In contrast, slower‑running positive displacement models—such as rotor‑stator progressive cavity pumps—can generate significant suction that actively draws fluid into the pumping chamber. This makes them suitable for handling viscous materials, non‑Newtonian paste‑like media, adhesive substances and applications requiring accurate flow control, such as pumping tomato paste or epoxy resins.

===Safety, materials and regulatory requirements===
In hazardous areas (as designated by a DSEAR review) or regulated production environments, drum pump selection must account for chemical compatibility, liquid flammability, flash point, explosive limits, liquid conductivity and compliance with applicable safety and industry standards. Morgan notes that pneumatic motors paired with conductive stainless‑steel pump tubes are widely used for transferring flammable solvents due to their ATEX‑approved construction, which incorporates earth‑bonding points, zone‑separation features and an inherently reduced ignition risk.

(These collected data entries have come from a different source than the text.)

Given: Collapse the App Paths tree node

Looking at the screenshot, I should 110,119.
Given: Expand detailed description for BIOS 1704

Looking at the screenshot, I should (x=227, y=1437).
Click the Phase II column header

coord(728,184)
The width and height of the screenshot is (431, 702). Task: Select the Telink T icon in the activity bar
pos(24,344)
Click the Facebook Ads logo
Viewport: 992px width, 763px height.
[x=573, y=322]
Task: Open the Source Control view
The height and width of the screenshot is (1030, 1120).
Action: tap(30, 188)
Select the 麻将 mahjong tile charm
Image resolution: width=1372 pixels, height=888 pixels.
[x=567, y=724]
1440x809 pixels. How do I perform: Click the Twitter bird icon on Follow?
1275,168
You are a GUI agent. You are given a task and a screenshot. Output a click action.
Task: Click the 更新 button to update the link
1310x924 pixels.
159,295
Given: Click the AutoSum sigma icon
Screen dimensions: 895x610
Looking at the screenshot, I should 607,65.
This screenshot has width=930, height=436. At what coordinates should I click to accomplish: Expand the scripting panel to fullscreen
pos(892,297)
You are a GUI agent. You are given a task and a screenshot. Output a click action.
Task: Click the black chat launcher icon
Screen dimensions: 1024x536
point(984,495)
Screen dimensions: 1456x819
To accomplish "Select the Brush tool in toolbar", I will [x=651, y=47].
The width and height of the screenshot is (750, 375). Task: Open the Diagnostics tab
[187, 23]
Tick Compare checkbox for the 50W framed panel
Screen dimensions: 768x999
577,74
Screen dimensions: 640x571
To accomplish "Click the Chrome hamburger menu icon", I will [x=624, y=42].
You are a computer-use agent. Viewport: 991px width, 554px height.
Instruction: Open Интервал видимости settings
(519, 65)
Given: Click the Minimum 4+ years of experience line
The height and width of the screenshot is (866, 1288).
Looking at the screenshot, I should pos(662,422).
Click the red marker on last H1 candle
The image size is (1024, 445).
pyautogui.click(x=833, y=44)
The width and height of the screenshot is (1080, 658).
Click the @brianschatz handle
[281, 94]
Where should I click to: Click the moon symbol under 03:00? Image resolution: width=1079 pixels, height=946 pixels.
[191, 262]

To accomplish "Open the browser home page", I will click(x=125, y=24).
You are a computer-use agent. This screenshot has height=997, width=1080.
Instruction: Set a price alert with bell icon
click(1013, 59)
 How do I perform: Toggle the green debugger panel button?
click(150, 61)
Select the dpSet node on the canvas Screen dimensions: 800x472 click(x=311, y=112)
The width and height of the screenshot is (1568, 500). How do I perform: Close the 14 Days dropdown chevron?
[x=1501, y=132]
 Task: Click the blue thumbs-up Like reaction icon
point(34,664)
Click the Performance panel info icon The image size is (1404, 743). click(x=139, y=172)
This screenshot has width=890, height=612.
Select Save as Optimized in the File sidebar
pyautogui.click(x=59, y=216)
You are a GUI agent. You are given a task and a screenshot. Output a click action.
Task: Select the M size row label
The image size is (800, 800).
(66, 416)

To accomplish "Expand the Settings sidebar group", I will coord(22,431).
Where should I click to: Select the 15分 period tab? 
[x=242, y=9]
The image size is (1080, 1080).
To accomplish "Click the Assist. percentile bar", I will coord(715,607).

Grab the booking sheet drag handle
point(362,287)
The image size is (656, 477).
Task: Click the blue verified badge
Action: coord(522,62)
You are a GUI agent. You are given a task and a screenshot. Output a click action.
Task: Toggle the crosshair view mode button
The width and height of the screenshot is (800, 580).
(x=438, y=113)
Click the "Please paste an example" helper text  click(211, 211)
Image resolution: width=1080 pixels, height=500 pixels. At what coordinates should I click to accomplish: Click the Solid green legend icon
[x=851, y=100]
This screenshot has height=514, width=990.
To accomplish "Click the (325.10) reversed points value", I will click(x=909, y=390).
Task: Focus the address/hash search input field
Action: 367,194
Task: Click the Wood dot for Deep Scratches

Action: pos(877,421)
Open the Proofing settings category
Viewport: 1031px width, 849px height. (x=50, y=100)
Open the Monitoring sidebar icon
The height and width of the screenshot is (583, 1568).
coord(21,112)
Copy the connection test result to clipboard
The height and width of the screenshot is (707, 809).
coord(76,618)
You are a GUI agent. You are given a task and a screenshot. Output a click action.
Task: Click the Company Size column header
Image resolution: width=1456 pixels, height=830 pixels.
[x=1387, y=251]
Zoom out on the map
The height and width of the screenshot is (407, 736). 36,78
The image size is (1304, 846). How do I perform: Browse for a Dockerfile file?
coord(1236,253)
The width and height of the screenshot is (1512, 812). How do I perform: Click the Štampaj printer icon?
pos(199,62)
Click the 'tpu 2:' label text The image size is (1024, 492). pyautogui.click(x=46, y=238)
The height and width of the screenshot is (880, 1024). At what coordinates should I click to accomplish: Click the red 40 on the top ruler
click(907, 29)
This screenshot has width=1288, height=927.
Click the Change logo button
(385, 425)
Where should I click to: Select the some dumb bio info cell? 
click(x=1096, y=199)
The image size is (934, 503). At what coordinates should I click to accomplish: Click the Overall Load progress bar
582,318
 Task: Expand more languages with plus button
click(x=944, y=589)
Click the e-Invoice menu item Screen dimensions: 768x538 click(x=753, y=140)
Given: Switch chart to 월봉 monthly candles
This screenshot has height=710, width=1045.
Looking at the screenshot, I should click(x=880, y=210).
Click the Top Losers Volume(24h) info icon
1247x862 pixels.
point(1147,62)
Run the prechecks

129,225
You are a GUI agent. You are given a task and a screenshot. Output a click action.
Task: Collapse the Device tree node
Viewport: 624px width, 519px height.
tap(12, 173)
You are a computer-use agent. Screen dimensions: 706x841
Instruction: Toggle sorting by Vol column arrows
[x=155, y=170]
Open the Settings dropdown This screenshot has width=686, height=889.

Additional safety features—such as fume‑control glands, fume‑capture systems and back‑flow prevention valves—help minimise vapour emissions and support near‑complete drum emptying when required. These considerations have contributed to broader adoption of modular drum pump systems that allow operators to match drive motor type, tube material and accessory configuration to application‑specific requirements.

==Hot melt drum pump==
Some materials are solid at ambient temperatures and must be melted to allow pumping. This might include open-head drums of hot-melt adhesive, heavy grease, etc. Several systems have been developed which use a heated platen placed on the material; the melted material is then pumped through a heated hose to its destination.